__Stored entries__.
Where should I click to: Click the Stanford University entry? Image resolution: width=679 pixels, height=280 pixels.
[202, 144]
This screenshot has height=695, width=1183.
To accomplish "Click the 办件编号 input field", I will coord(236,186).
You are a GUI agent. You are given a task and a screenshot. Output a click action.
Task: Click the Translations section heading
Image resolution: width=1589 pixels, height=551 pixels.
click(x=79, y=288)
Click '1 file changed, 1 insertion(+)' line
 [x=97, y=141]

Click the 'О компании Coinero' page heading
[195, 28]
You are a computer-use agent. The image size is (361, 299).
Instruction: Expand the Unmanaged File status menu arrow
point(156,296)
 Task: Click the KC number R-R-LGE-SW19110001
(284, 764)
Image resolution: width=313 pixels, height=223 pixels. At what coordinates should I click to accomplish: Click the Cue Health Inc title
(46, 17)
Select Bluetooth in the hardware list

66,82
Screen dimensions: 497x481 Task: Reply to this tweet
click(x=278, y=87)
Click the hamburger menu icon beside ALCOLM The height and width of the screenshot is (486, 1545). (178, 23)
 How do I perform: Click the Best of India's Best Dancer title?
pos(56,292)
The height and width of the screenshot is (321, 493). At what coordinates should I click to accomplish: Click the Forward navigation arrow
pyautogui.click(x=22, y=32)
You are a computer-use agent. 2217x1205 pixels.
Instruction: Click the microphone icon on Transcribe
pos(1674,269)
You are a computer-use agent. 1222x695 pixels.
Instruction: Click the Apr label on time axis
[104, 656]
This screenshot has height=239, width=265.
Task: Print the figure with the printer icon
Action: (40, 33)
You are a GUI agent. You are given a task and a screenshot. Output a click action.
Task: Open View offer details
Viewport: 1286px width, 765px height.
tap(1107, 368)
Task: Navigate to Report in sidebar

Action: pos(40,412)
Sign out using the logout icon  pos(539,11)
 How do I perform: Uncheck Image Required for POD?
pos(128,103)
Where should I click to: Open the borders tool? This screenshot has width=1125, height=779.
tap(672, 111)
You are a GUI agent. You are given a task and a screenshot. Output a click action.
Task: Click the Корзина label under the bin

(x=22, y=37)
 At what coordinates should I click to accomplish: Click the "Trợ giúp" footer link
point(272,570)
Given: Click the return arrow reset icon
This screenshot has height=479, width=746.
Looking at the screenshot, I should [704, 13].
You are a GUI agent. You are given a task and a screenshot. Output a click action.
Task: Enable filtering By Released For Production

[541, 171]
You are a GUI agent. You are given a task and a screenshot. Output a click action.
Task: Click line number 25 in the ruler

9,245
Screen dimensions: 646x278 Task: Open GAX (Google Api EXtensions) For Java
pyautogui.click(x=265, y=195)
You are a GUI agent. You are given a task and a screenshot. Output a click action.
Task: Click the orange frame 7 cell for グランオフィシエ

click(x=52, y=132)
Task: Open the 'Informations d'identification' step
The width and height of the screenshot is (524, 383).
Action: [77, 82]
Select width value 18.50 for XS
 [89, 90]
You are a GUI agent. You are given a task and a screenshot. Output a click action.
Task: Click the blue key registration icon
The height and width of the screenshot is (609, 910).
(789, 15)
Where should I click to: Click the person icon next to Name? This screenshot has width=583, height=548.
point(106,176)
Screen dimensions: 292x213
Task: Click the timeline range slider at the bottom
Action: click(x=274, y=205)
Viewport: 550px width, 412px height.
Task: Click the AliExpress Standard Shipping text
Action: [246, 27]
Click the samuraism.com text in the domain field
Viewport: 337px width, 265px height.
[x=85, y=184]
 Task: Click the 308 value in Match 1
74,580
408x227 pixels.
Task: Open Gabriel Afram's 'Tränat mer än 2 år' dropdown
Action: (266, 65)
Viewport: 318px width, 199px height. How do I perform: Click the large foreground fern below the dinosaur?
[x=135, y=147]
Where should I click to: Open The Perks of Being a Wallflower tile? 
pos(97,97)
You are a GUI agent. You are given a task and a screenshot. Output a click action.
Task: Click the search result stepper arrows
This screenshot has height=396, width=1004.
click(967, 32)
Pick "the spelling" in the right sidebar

__WHAT YOU NEED TO DO__. Taking the line with "This screenshot has height=695, width=1183." as the first and the line with "You are a computer-use agent. The" as the last, retype that stretch of the data above exactly, with no other lines.

__ANSWER BOX__.
This screenshot has height=695, width=1183.
To accomplish "Click the 办件编号 input field", I will coord(236,186).
You are a GUI agent. You are given a task and a screenshot. Output a click action.
Task: Click the Translations section heading
Image resolution: width=1589 pixels, height=551 pixels.
click(x=79, y=288)
Click '1 file changed, 1 insertion(+)' line
 [x=97, y=141]

Click the 'О компании Coinero' page heading
[195, 28]
You are a computer-use agent. The image size is (361, 299).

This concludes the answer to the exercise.